Paddling Upstream for the Good of Humanity

How can we make the world a better place than we found it despite the economic pressures in our current society—pressures that usually make it necessary for both parents aspiring to the American Dream to work outside of the home, placing their children in the care of others such as sitters, day-care providers, nannies, relatives, or neighbors. This is an unfortunate situation as the older generation simply is not available to pass on the best that it has to offer to the next.


We hear much about deteriorating “family values” these days and that academic skill levels are plummeting. Given this, there should be little wonder that crime is escalating geometrically. For many children, gangs with their own distorted ethics are replacing missing parental guidance. Everywhere there is fragmentation, frustration, irritation and pressures. Pleasure tends to come through drugs and things we must buy—cars, TVs, boats, clothes, food, movies, video games and toys—rather than from loving associations in the home and elsewhere.


It is valuable for peace of mind and a satisfying family life when parents live in a more moderate house, letting one parent remain at home to cultivate their children’s intelligence, care for the household’s needs at a more leisurely pace, and prepare healthy food for the family.


Interactions with other children who are steeped in the negative patterns of violence in entertainment and who are determined to maintain and spread the view that learning has to be deadly boring can be trying to both adult and child who are following a more sane path. It has never been easy to deal with people who do not want to move up from ignorance or any other lack of abundance. Attracting other families who share more positive lifestyles will come with time, because like attracts like.


Children are benefiting in those families that have had the courage and vision not to succumb to the cultural norms. To those of you who are in the process of deciding to seek healthier and happier options for the development of your own family, be assured that you will be amply rewarded for your efforts! No one knows your child better than you do; no one knows what your child needs better than you.


Parents are, and always will be, necessary for a child’s positive education. The questions to all parents out there are: Are you going to do your job? Are you going to raise your children or are you going to let the state mold them for you?
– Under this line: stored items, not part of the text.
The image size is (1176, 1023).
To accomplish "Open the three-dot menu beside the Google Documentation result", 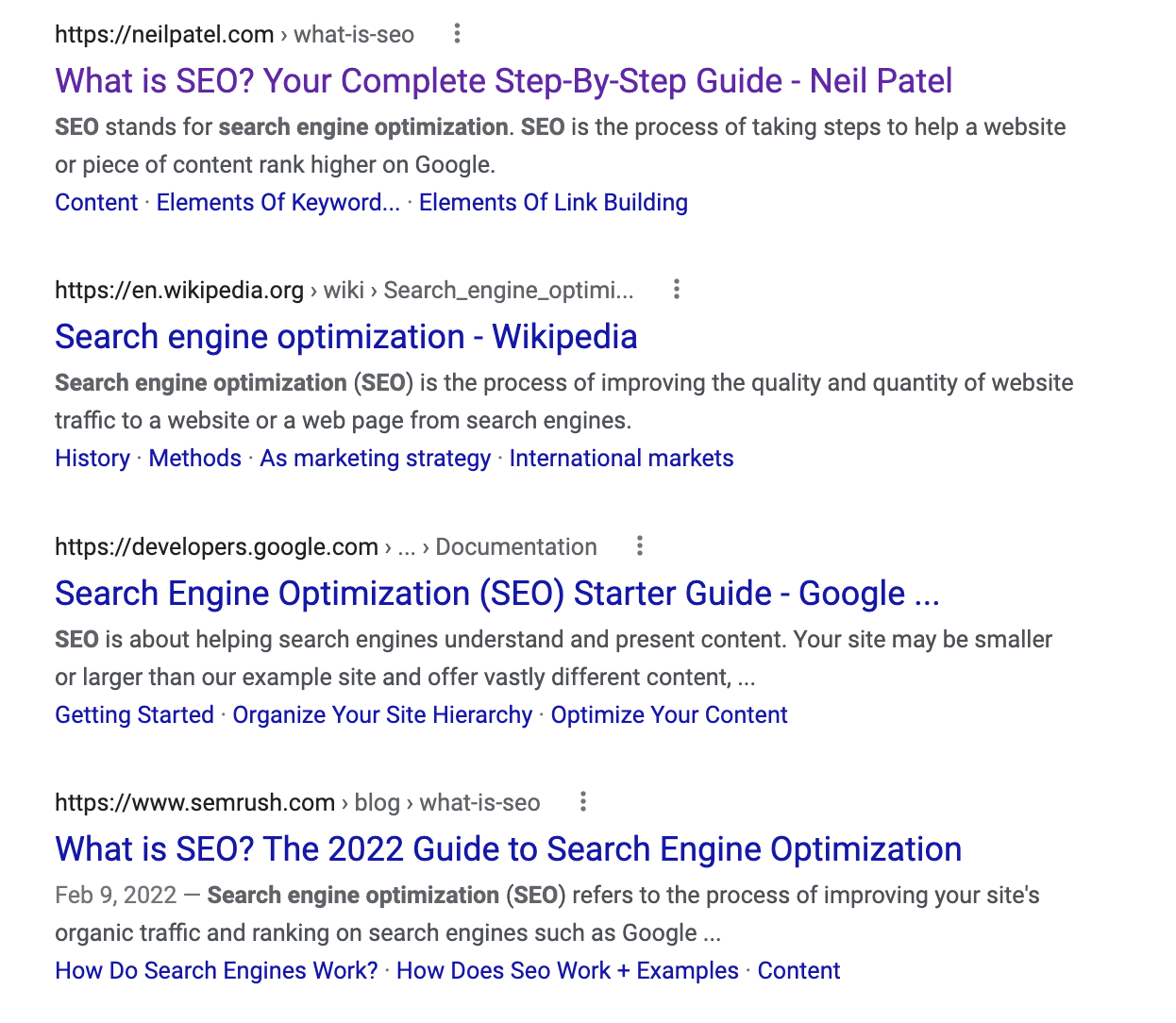I will point(639,545).
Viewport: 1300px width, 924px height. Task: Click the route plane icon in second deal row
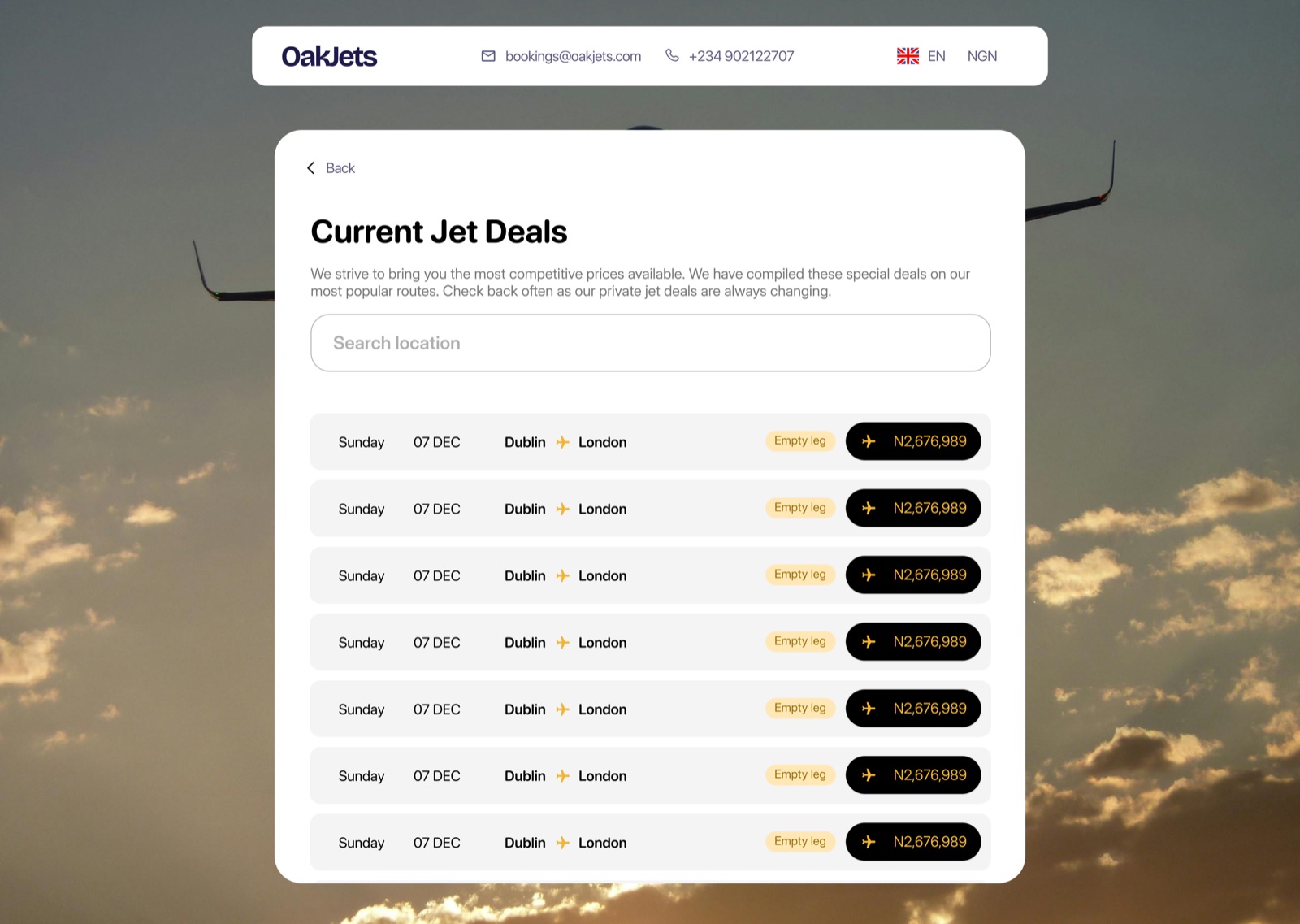(x=562, y=509)
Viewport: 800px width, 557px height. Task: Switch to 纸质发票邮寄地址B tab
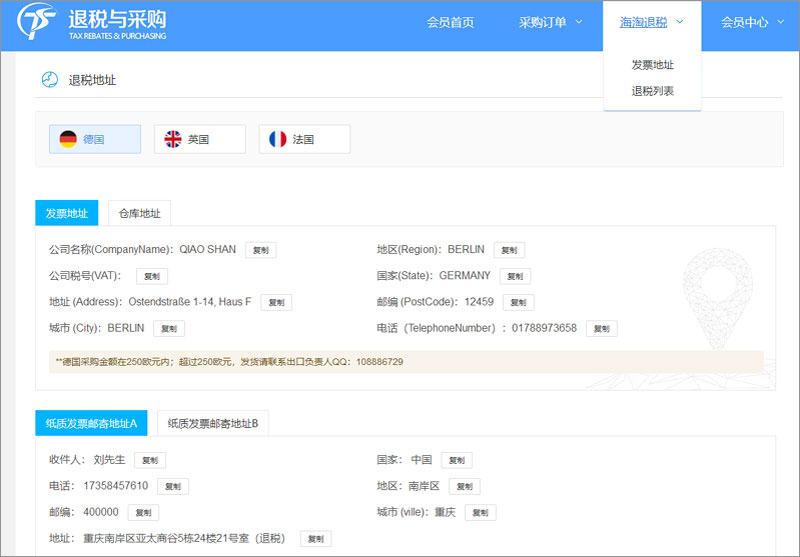(x=213, y=424)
Whose values to do want your children to espouse? Whose moral code do you want them to live by?


If you do not want the state’s ever-changing version of values and morality, then you must step in and assert your own authority. The Supreme Court said you have a constitutional right to control the upbringing of your own children without interference from the state. Meyer v. Nebraska, 262 U.S. 390 (1923).
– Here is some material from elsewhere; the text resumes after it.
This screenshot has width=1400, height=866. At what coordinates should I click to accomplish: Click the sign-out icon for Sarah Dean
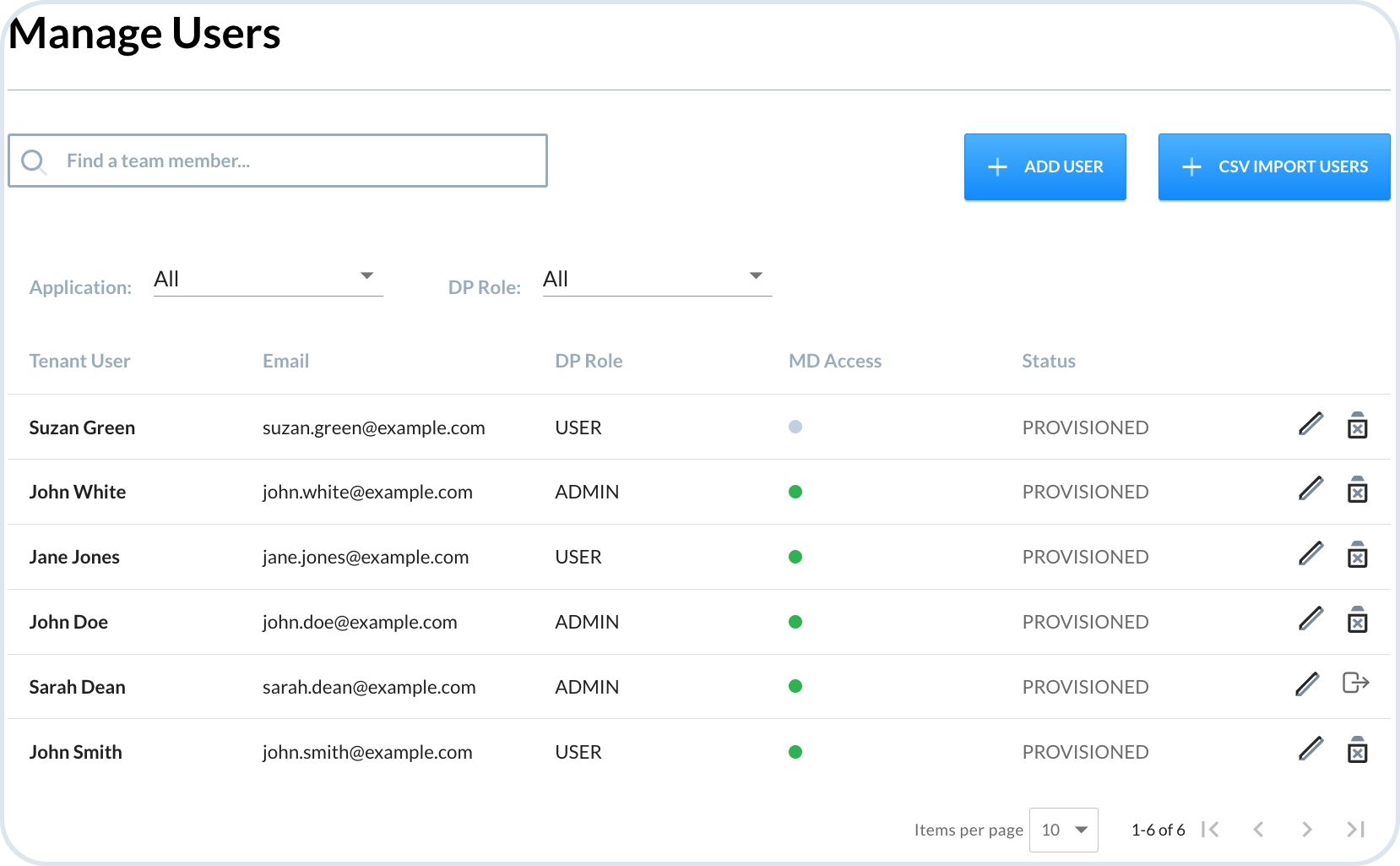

If you have a child, be a parent. Bearing a child does not assume the latter. You have a job. Do it. If you do not want to take the time and do the work that is required to raise your own children, then do not have them. They deserve more than what the state thinks it is minimally obligated to give them.


The Generation Gap

The generation gap is parents losing their children! Parents may fulfill the responsibility of feeding, clothing, and educating them, but the children shun the parents, are recalcitrant and contrary, rebutting and disputing whatever the parents say or want of their offspring.


We talk of the communication gap between parents and children as the “generation gap.” We speak of it as a matter of course, as something which inevitably occurs between the generations and as though nothing can be done about it—a fact of life. But this isn’t so, even though it is pervasive in the culture of the United States and is becoming so in countries which are imitating our mercantilistic way of life.


They do not share with each other the feelings, thoughts and wishes of deepest value. That which is essentially the fundamental person has been put aside and thwarted for so long there is nothing left but the pattern of rebuffing, repelling and turning away.


Contemporary parents vastly underestimate the time, attention, love, patience and follow-through that is required for a person’s growth from a baby to a vital, contributing adulthood. The greatest gift parents can give their offspring is the gift of their time! This is a gift of themselves. Nothing can take the place of it. TIME EQUALS LOVE. Fulfilling needs equals love. Feeding the mind and spirit as well as the body equals love.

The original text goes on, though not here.